What Causes Cellulite?

In actuality, we really don’t know what causes cellulite. One theory suggests cellulite arises from swelling within localized fatty areas. This can be accentuated by increases in lymphatic pressure or venous blood pressure. For some, excess fat, loose skin, or a combination of the two additionally contribute to the problem. Stress, trauma, diet, medications, and pregnancy have also been listed as possible contributing factors.

Anything that we can do to decrease the loss of elasticity of the skin and dermal elements will be helpful to keep cellulite in check. Since smoking decreases the elastic fibers, don’t smoke. Radiation decreases the elastic fibers in the skin, and we get more radiation from sun exposure than any other way. This is cumulative over your life. So when you get sun at 20 years of age, you are going to pay for it when you are 60. Having children makes it hard not to gain and lose weight. And we all, as much as we hate it, get older.

The two main causes of cellulite are abnormal skin related due to both fat and swelling which is accentuated by adjacent tight supportive connective tissue of the skin or loose skin causing a traction on this connective tissue. For some patients, both factors come into play.

Where you see cells of fat under very thin skin, so it looks like tissue paper over cottage cheese. Still this is a defect in the thickness of the skin or collagen of the dermis. This is not the most common type of cellulite, and is more a function of having very thin skin. Very thin skin can be genetic or it can be with age. We know that menopause does affect the dermis, and that it thins out quite a bit.

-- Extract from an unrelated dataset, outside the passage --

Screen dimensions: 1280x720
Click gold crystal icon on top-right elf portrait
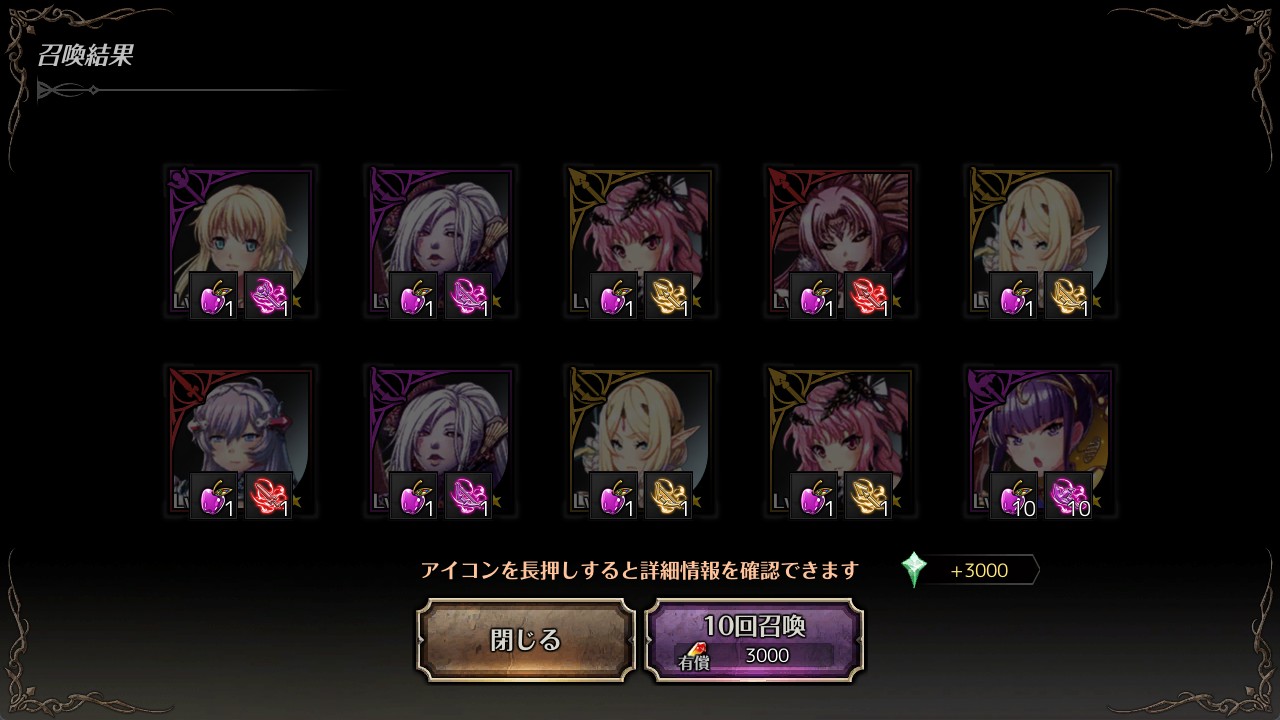[1068, 295]
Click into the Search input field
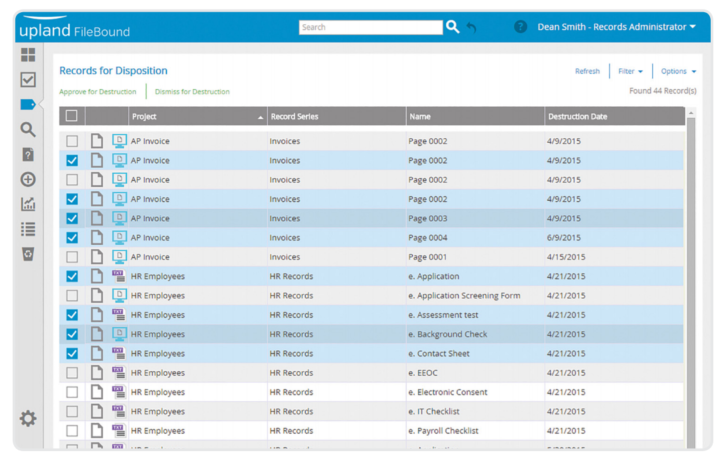Screen dimensions: 727x462 point(370,27)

A second type of cellulite comes from losing elasticity from the skin elements. There are little bands of collagen that run from the deeper structures to the skin that hold the subcutaneous fat in a lattice work. These bands are the steel bands that don’t give way over time. As the skin loses its elasticity from getting older, smoking, sun exposure, and weight gain and loss, the skin sags around these steel bands and isn’t as tight. The lattice-work collagen holds onto the skin at spots, making indentations or cellulite.